Nonostante l’illustre passato, l’opera di Monteverdi comparirà ufficialmente nelle stagioni del Teatro Regio solamente nel 1996 con un’apprezzabile esecuzione, nell’ambito di Settembre Musica, tra gli stucchi e i velluti barocchi del Carignano. Ora finalmente l’Orfeo è giunto per la prima volta in veste scenica e, con qualche apprensione tecnica, anche nella sala disegnata da Carlo Mollino. Nuovamente utilizzabili gli impianti di scena dopo l’incidente dello scorso Gennaio, il numeroso pubblico della prima ha potuto assistere ad uno spettacolo di altissimo livello che è stato anche occasione del doppio debutto del direttore Antonio Florio nel titolo e sul podio del Regio.

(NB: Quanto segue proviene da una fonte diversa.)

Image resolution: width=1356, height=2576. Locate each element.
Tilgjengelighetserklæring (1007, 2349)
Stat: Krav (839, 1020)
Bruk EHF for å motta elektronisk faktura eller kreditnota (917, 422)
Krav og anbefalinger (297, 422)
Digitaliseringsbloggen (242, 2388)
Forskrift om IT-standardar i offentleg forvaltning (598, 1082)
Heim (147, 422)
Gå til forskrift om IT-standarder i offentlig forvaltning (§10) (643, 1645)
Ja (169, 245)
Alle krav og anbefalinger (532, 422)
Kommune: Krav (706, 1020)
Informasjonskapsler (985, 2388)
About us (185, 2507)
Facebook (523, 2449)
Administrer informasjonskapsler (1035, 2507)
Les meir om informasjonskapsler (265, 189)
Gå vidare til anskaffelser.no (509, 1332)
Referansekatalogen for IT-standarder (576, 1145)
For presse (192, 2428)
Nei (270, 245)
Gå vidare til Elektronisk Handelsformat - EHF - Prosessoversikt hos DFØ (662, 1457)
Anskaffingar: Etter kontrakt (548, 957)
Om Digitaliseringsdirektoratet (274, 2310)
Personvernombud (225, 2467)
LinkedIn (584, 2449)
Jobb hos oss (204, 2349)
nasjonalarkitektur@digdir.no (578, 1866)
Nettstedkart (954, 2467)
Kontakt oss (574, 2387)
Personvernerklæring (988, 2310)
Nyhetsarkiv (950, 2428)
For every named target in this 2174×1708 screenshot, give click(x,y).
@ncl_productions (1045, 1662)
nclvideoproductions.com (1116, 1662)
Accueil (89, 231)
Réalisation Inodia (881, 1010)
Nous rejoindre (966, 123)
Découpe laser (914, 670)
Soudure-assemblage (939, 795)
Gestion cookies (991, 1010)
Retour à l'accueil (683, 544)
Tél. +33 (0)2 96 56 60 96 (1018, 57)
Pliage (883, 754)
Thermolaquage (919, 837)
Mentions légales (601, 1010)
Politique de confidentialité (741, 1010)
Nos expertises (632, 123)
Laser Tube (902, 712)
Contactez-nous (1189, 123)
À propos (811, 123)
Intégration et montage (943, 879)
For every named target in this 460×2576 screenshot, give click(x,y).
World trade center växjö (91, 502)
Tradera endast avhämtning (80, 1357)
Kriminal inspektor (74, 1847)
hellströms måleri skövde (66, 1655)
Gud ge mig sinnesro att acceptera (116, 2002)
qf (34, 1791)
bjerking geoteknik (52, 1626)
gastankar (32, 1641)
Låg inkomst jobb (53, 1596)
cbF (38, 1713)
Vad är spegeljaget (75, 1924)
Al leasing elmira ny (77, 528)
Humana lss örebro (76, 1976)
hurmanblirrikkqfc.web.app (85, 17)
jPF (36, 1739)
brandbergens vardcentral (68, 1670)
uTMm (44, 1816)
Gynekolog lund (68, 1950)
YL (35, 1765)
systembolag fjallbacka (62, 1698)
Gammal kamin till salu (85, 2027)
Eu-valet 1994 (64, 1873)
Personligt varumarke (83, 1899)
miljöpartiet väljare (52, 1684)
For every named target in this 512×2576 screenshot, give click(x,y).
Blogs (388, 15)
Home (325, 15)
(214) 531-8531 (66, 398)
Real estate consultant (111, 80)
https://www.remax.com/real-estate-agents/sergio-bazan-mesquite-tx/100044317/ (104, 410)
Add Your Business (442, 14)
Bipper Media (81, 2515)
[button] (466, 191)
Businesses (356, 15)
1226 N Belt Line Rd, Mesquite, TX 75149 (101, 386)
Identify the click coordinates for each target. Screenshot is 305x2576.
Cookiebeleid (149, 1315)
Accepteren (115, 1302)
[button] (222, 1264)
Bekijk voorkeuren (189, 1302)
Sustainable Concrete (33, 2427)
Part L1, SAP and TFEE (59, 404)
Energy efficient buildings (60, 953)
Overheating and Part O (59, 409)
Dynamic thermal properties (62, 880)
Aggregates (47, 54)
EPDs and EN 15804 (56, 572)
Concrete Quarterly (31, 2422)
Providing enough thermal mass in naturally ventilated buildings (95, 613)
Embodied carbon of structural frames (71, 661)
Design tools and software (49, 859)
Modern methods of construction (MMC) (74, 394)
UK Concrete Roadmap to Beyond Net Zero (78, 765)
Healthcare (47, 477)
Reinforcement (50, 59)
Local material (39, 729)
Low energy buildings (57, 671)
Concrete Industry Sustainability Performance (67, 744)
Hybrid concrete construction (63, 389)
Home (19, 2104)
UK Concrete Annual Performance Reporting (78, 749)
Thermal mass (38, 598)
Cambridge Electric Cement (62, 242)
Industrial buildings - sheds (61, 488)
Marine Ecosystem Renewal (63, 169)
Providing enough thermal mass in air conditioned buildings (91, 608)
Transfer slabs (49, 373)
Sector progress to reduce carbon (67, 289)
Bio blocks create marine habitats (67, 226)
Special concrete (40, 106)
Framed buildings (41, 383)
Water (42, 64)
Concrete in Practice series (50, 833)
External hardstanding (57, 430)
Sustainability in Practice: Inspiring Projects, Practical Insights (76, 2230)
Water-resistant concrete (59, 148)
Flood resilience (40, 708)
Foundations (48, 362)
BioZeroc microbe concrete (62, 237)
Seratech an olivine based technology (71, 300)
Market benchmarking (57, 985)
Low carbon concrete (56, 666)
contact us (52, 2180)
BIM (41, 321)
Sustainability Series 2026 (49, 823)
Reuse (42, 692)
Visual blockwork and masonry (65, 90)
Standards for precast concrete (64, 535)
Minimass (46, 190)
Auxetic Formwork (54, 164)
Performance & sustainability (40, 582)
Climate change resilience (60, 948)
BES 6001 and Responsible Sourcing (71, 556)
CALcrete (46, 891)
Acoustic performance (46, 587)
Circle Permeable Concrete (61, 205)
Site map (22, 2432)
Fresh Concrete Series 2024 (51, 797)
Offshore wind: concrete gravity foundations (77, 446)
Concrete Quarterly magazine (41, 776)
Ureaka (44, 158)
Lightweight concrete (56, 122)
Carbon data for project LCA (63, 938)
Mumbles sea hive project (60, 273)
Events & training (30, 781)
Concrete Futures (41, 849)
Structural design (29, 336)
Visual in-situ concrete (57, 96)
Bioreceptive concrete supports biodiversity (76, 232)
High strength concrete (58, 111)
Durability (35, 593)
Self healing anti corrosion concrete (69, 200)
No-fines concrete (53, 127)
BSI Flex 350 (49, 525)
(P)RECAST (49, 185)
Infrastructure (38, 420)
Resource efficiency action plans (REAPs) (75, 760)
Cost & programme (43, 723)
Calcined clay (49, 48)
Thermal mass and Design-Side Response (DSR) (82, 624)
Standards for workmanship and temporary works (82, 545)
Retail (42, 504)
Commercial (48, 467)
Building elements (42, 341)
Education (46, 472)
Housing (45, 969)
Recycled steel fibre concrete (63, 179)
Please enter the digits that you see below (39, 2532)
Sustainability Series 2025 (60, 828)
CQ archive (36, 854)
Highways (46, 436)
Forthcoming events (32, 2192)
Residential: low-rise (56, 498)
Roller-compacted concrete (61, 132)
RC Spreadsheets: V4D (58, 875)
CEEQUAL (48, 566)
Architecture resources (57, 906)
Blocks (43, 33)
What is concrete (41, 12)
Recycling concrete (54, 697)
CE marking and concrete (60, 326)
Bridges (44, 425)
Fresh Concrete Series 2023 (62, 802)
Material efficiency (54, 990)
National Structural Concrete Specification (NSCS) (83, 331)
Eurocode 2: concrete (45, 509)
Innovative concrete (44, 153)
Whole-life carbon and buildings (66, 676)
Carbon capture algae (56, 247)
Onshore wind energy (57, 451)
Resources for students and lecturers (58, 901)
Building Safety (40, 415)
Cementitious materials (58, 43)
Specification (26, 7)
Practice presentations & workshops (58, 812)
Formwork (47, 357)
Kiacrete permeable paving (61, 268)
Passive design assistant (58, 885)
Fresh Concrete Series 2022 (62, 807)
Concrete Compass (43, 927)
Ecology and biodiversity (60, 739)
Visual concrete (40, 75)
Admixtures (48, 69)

Notoriamente specializzato nel repertorio partenopeo del XVII e XVIII secolo, il maestro ha scelto di lavorare sull’edizione critica della partitura da poco curata da Rinaldo Alessandrini dirigendo l’orchestra del Regio rinforzata dall’ensemble strumentale La Pifarescha e dagli Strumentisti della Cappella Neapolitana (per la realizzazione del basso continuo). Grazie alla numericamente generosa compagine strumentale, Florio ha brillantemente superato la sfida di portare in scena l’opera di Monteverdi (pensata per i ristretti ambiti di una corte) di fronte all’ampia platea ad anfiteatro del Regio. Con la piena consapevolezza del contesto storico nel quale si pone il capolavoro monteverdiano – nell’ultimo sprazzo dell’età rinascimentale e ai bagliori del barocco – il direttore è riuscito a far pienamente emergere la prorompente forza espressiva della scrittura musicale monteverdiana sia nelle parti cantate che in quelle dell’accompagnamento strumentale.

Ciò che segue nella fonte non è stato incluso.